In First Year of Reconstruction, Core Curriculum Places New Emphasis on the Arts 

Prioritizing the Arts

Every decade, the Colgate Core Curriculum undergoes a two-year revision process. Currently, the revision process is in the middle of the first year. One point of emphasis for faculty working on the core revisions is to introduce an artistic component to the curriculum.

The first year serves to collect data about the curriculum and spark discussion in the Colgate community about the current curriculum. The second year of revision is designated toward revision and re-creation.

In preparation for the 2020 term, the Core Curriculum requirements have been undergoing revisions. Every Colgate student fulfills Core Curriculum requirements in their first two years. The two literature-based courses that every student enrolls in are Challenges of Modernity and Legacies of the Ancient World. The three other credits that sophomore students must complete include Communities and Identities, Scientific Perspectives on the World and Global Engagements.

Director of the Division of University Studies Professor Nancy Ries is one of the faculty leaders working with the Core University Professors (UPs) on the course revisions.

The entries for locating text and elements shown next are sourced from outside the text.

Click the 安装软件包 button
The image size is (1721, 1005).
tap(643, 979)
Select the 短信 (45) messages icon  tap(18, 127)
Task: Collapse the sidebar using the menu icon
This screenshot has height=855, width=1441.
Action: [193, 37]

“There is great interest among the faculty, as expressed in our faculty retreat and in the faculty survey, in building more robust artistic experiences into the Core. This is being identified as one of the priorities of the revision,” Ries said. “Many faculty would like all Colgate students to have an experience making art or performing artistically, whether in music, film or media, visual arts, dance, theater, poetry, literature or other modes of creation and performance.

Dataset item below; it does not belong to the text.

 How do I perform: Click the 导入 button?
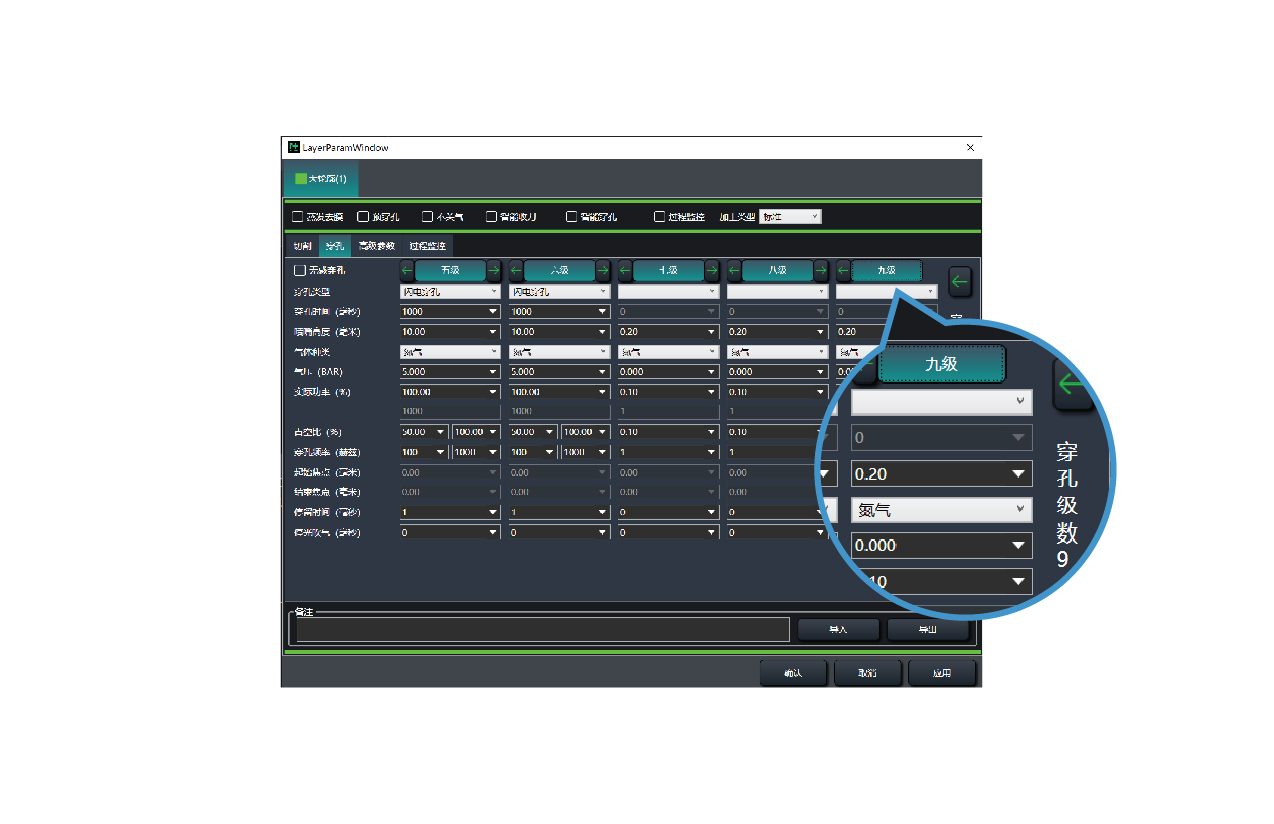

Ries said that while only a small percentage of Colgate students go on to have arts-related careers, the arts still comprise a valuable component in a liberal arts education.

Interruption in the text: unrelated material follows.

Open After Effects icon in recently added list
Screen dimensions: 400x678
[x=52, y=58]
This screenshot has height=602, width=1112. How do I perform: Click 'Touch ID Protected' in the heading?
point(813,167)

“It is clear that arts performance and practice helps to develop creativity, curiosity and collaboration skills,” Ries said.

Ries explained that as faculty work on the revisions during this “self-study” period, there are questions to be addressed before the new core curriculum is debuted. Ries said the Core should reflect Colgate’s goals of nurturing diversity and inclusion through the curriculum. Students have raised questions in various forums and through SGA and Senate.

“The Core faculty are not ignoring the points that students have communicated,” Ries said. “Does the Core fully utilize the many talents, capacities, energies and areas of expertise of Colgate’s faculty? What opportunities might the revision seize to build the enormous strengths of Colgate’s faculty into the Core Curriculum? How might we build more team-teaching, co-teaching and linked teaching into the next Core?”

Ries said that many faculty have expressed that they want opportunities to collaborate via their Core teaching.